The exercise calls for exact output of the lines between the one that contains "You are a computer-use" and the end of the data, with both ends kept and pictures left out.

### Extracted information
------------------------------

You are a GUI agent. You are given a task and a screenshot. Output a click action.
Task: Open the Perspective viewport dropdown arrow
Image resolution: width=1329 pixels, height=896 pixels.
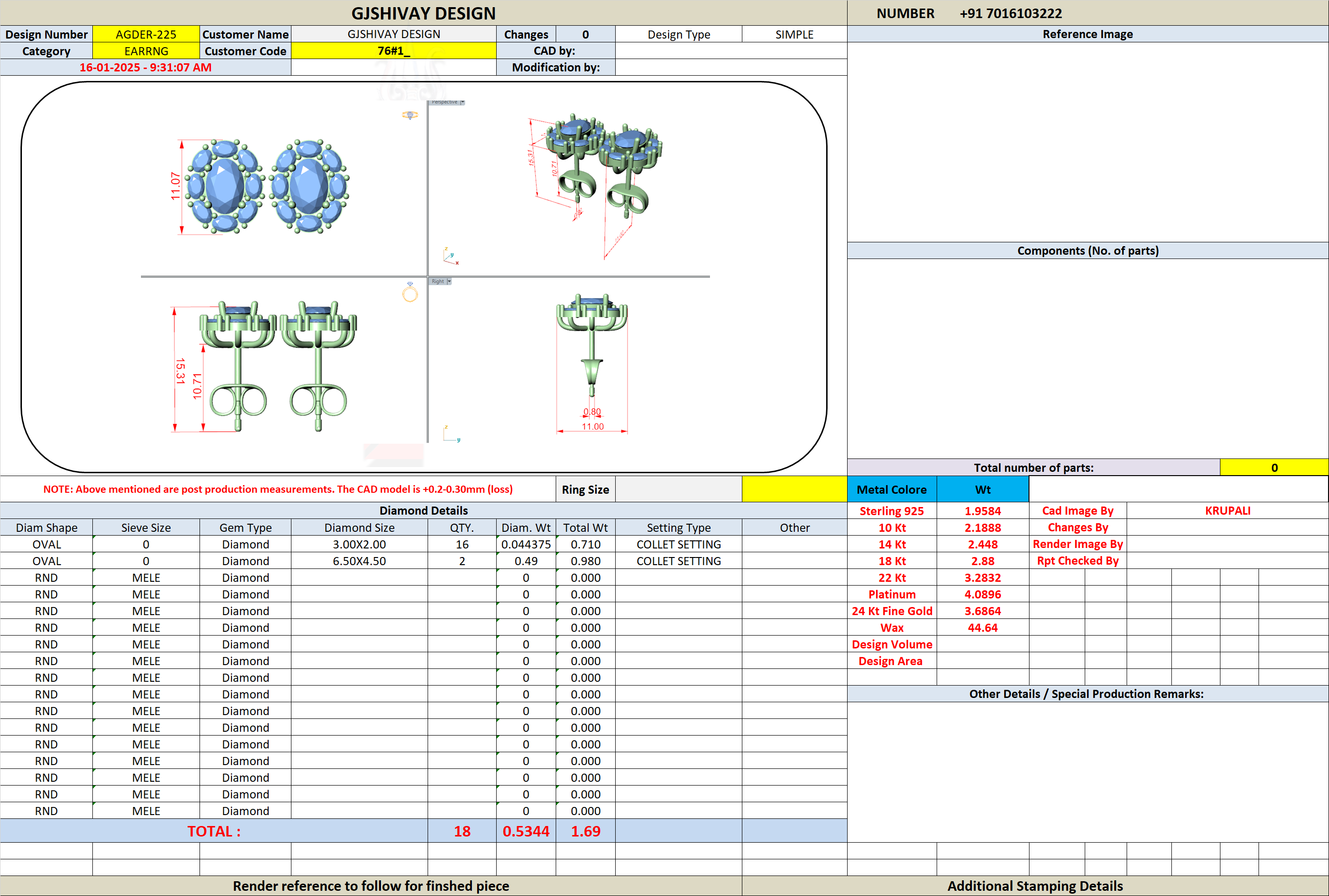[462, 102]
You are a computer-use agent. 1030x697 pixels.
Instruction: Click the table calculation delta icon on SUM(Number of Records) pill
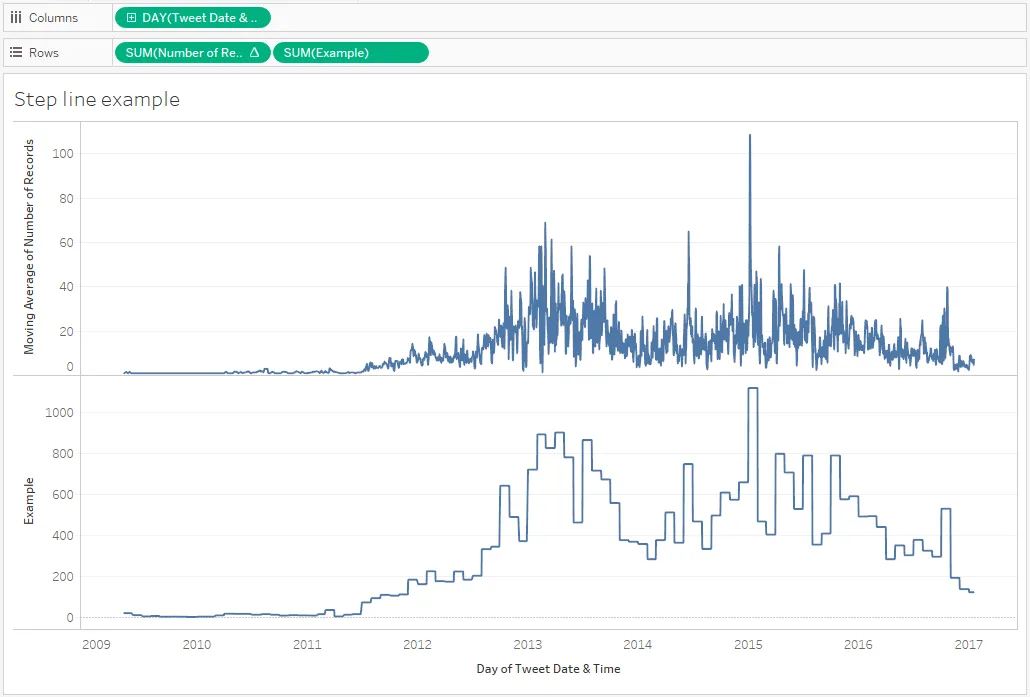(255, 53)
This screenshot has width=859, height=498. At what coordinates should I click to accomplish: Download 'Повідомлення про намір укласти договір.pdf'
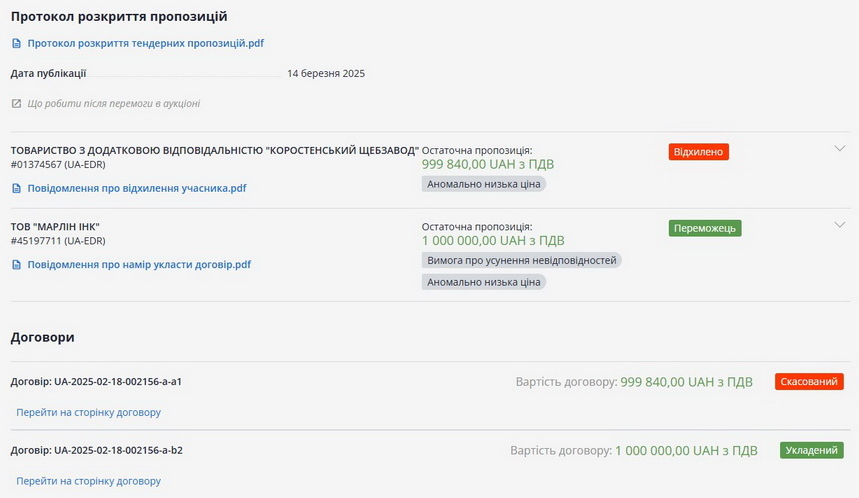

------------------------------

### Task solution
You are a computer-use agent. 1030x697 pixels.
Instruction: Click the table calculation delta icon on SUM(Number of Records) pill
(255, 53)
This screenshot has width=859, height=498. At what coordinates should I click to accomplish: Download 'Повідомлення про намір укласти договір.pdf'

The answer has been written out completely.